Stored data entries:
============================================================

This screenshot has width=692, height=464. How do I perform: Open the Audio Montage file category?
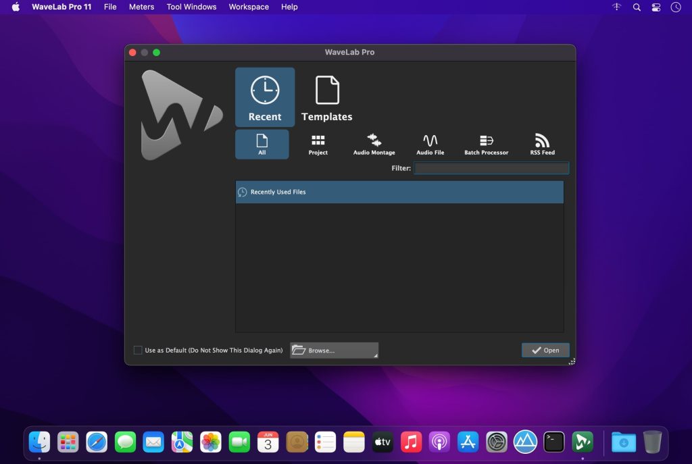[x=373, y=143]
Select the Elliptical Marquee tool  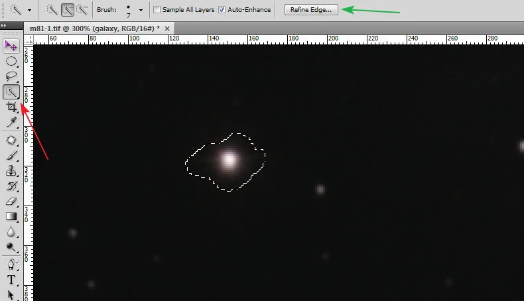click(11, 61)
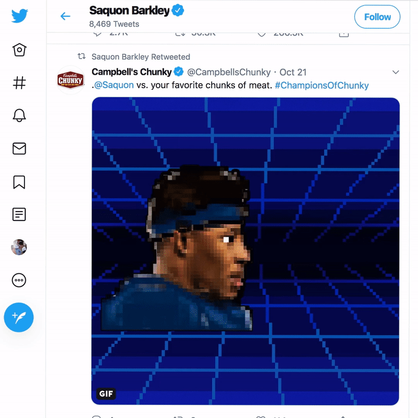Go back using the left arrow
This screenshot has height=418, width=418.
(x=65, y=16)
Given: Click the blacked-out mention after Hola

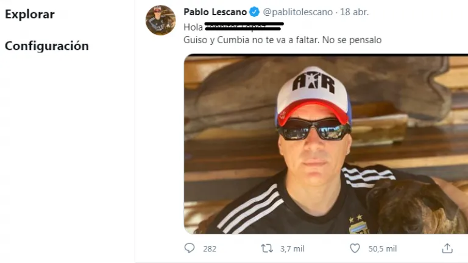Looking at the screenshot, I should tap(244, 27).
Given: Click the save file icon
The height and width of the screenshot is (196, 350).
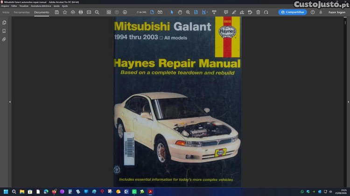Looking at the screenshot, I should click(x=56, y=12).
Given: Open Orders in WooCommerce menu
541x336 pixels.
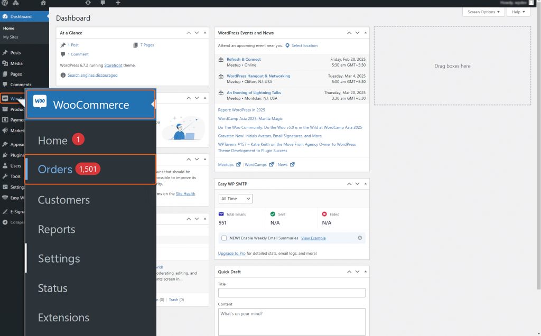Looking at the screenshot, I should [x=55, y=170].
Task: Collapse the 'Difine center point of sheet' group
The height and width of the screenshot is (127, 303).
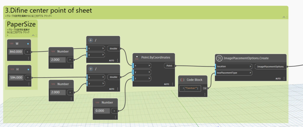Action: point(283,17)

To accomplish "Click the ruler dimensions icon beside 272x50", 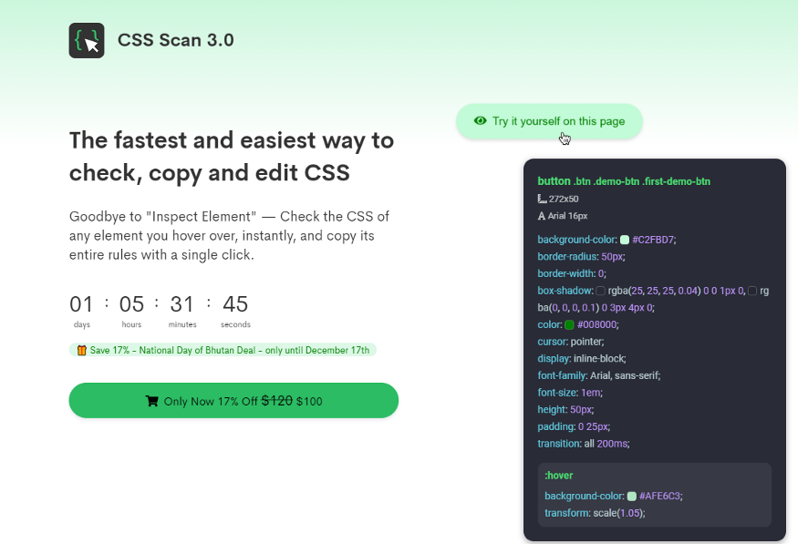I will 542,199.

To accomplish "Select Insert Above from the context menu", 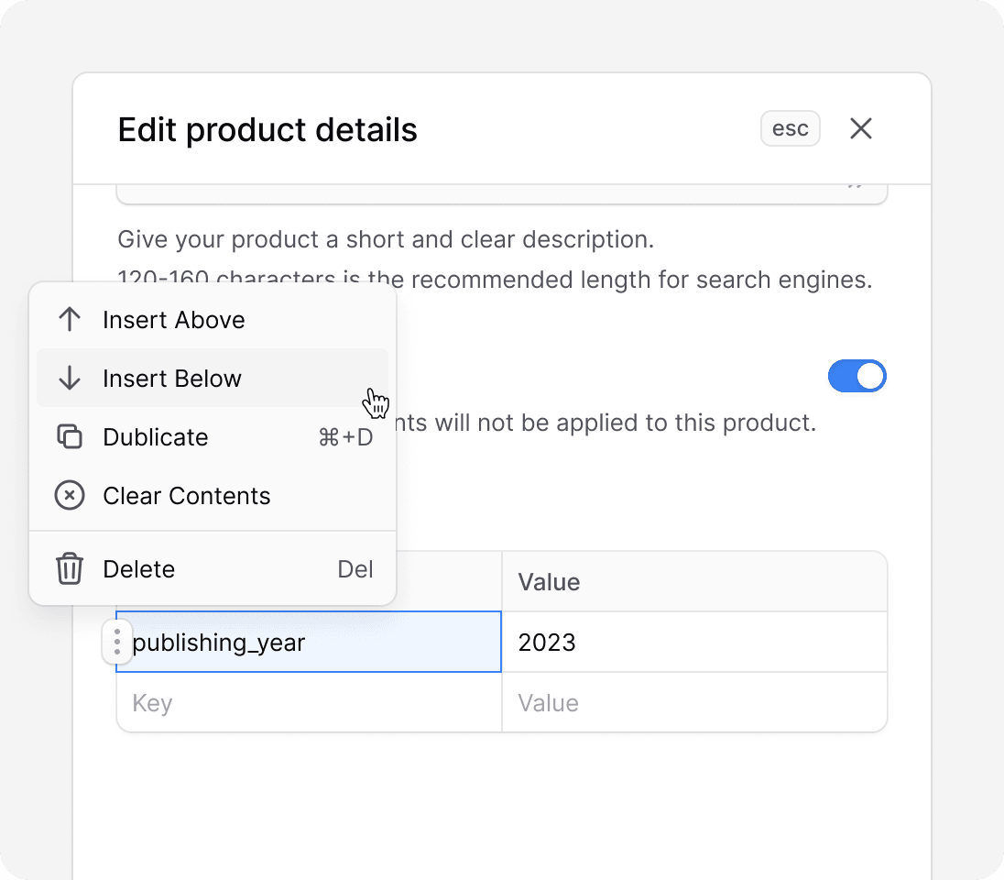I will click(172, 319).
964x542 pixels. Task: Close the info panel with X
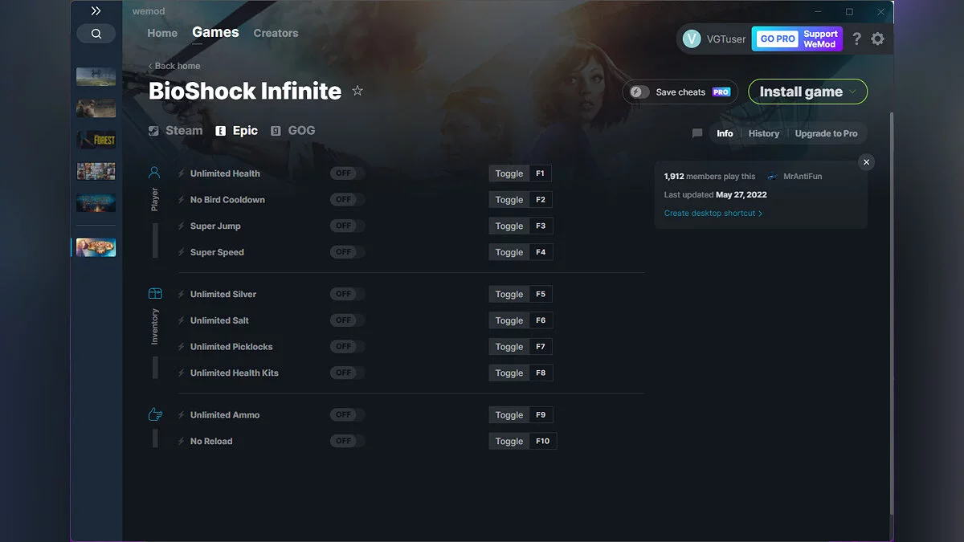click(x=866, y=162)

============================================================

• Task directions: Going by the data above, give back only the lines from the one containing "The height and width of the screenshot is (196, 350)." through the one containing "Task: Collapse the", exactly as they stand, both ends included and no images.

• Your response:
The height and width of the screenshot is (196, 350).
Looking at the screenshot, I should click(x=56, y=12).
Given: Open Orders in WooCommerce menu
541x336 pixels.
Looking at the screenshot, I should [x=55, y=170].
Task: Collapse the 'Difine center point of sheet' group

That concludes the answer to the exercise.